How high can you build a brick house?

I am not talking about decorative bricks or using a steel interior. A real brick structue.

Assuming cost is NO factor could you build a skyscraper? If not how high before the brick would not hold or whatever.

Using Gothic style Cathedrals as a non-steel, masonry reference I would imagine you can go at least 404 feet per Salisbury Cathedral and probably higher.

http://www.thisiswiltshire.co.uk/wiltshire/ipix/ipiximages/ipix2.html

IIRC the tallest brick structure in the US was an industrial chimney that has now been taken down. It was 335 feet tall.

http://www.rootsweb.com/~njhudson/enewark/ONT_chimney_work_1890.htm

The Cape Hatteras brick lighthouse is 208 feet tall
http://www.hatteras-nc.com/light/

I remember reading somewhere that the practical limit for a brick building is about 8 or 9 stories tall. Any taller, and the base of the building has to be made so thick that there’s no space inside for any rooms!

The Washington monument in Washington DC is 505 ft tall. It is stone which, I am just guessing, would be more resistant than brick and I also know it is one of the tallest, if not the tallest, stone structures.

Sailor, I have also heard that the Washington Monument is the tallest stone structure in the world.

“I remember reading somewhere that the practical limit for a brick building is about 8 or 9 stories tall.”

The north half of the 16-story Monadnock Building in Chicago is made of brick, and is allegedly the tallest masonry building ever built. (The south half was built later of steel-frame construction.)

http://www.bluffton.edu/~sullivanm/burnham/burnham4.html
http://www.cr.nps.gov/nr/travel/Chicago/c12.htm

“Any taller, and the base of the building has to be made so thick that there’s no space inside for any rooms!”

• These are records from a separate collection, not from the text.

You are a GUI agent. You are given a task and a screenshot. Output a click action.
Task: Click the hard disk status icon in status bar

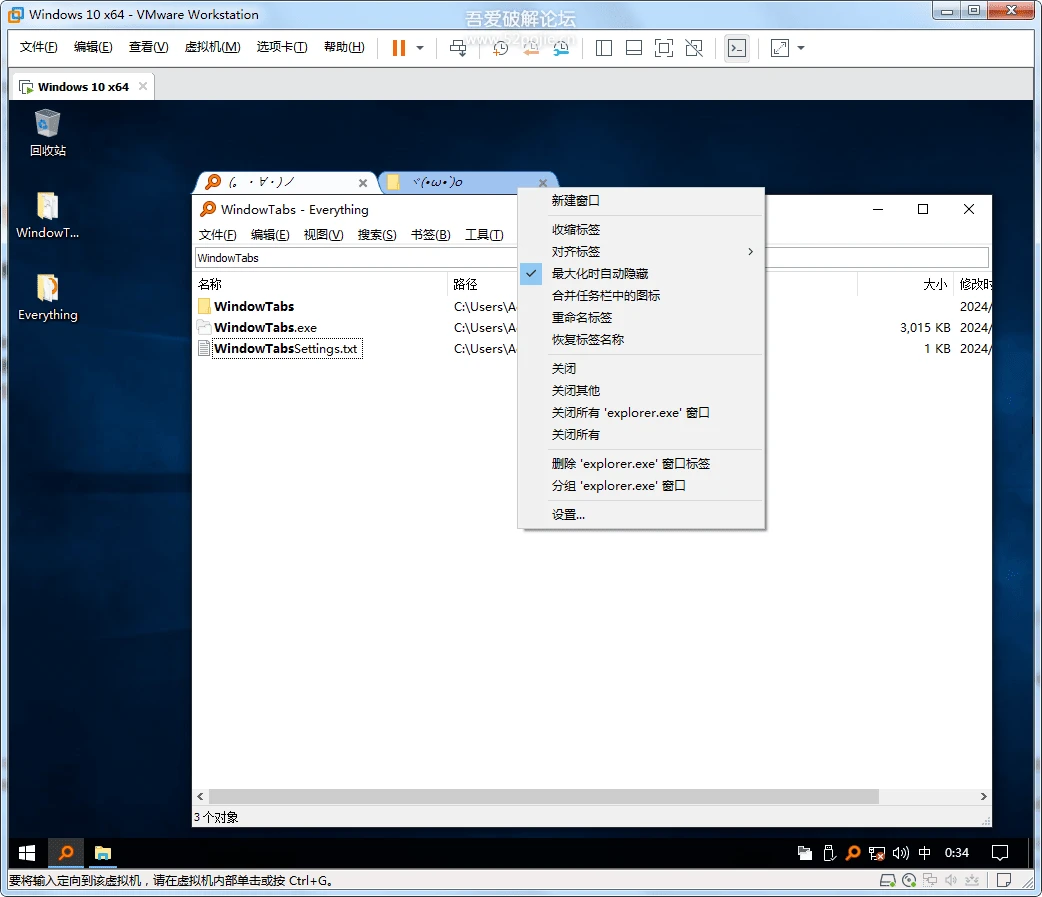(x=888, y=880)
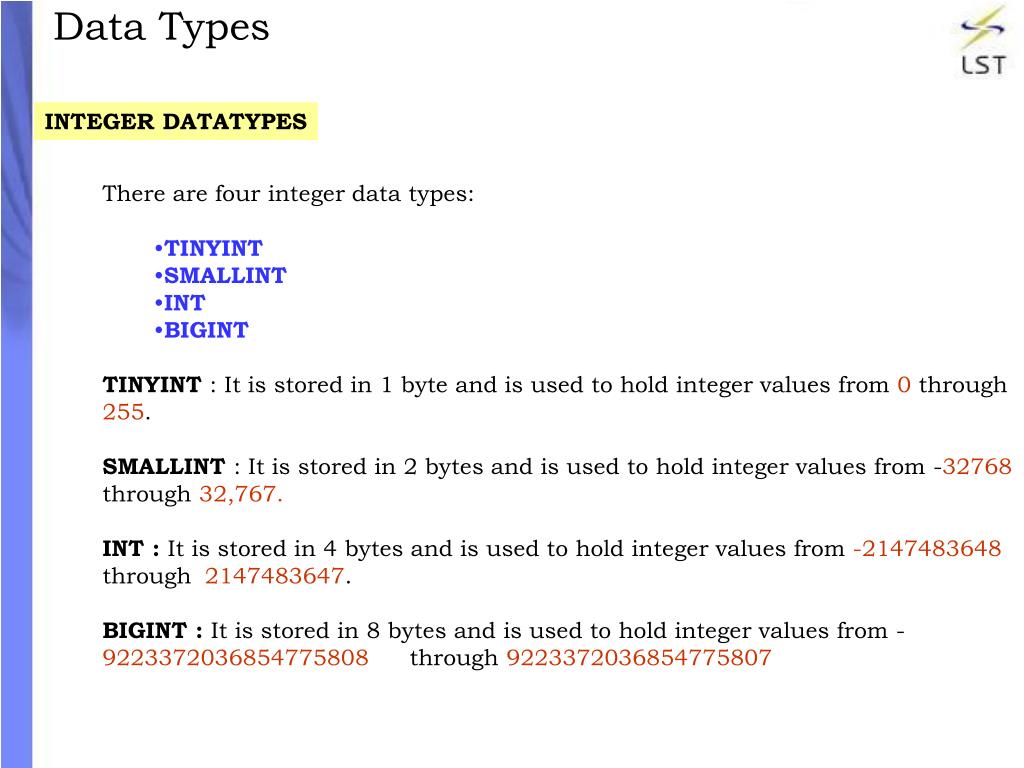Click the blue decorative sidebar strip
This screenshot has width=1024, height=768.
click(16, 384)
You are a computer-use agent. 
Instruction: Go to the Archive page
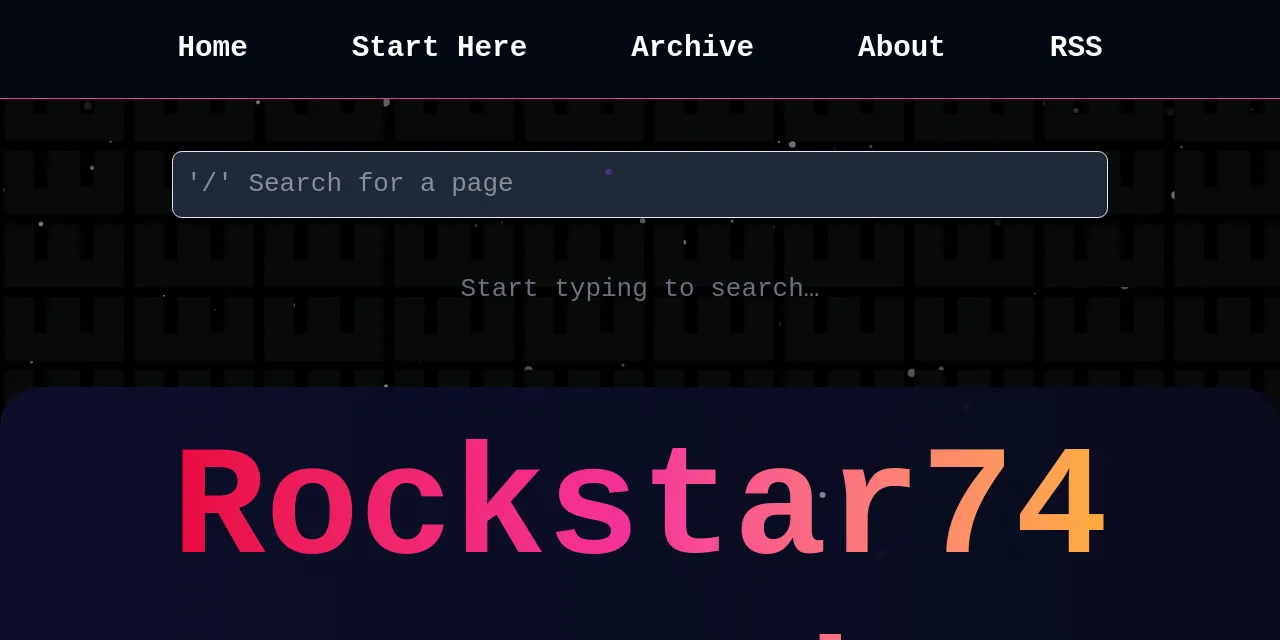(692, 47)

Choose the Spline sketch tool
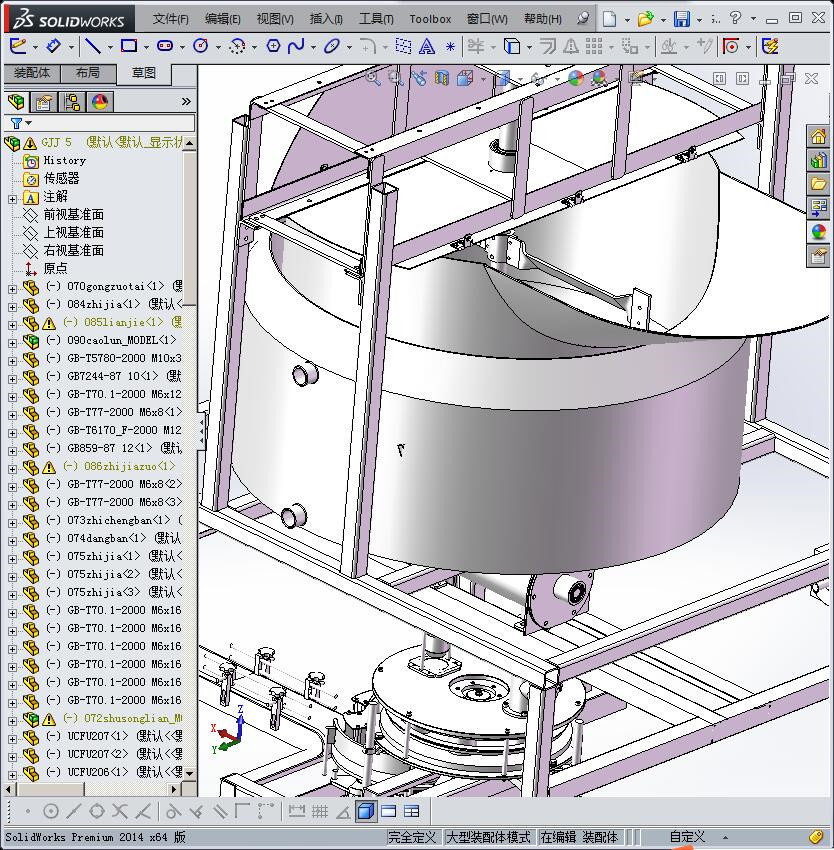296,46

While the walls of the Monadnock Building are quite thick at the base – six feet thick, according to one of the above webpages – I can assure you that there are rooms, even rentable store space, on its ground floor.

Marxxx asked about a BRICK house, which is a whole other world from stone. Brick is much weaker than stone, and would be crushed by its weight long before stone would.

I know from some masonry work that I’ve had done that you can only go about 20 courses or so before you have to start installing metal lintels to support the weight above. 20 courses isn’t quite a story.

In much of the old Eastern Bloc nations, nearly all houses were unreinforced brick, due to restrictions on metal material production. This creates a fascinating contrast with the older materials of stone and timber-stucco/plaster.

But they are vulnerable to many new problems, primarily walls buckling outward as the foundations settle.

They are really thick at the bottom (I thought it was 12 feet) and they slowly get thinner, making for a real nice effect when you look straight up from the base.

A really good looking building with a great interior.

I asked this question as in the back of my mind I recall someone saying what Diceman said.

I just couldn’t find a site so I figured it was wrong.

But obviously it is floating out there somewhere right or wrong.

Also Chicago has some really beautiful brick buildings but they don’t seem to build them now.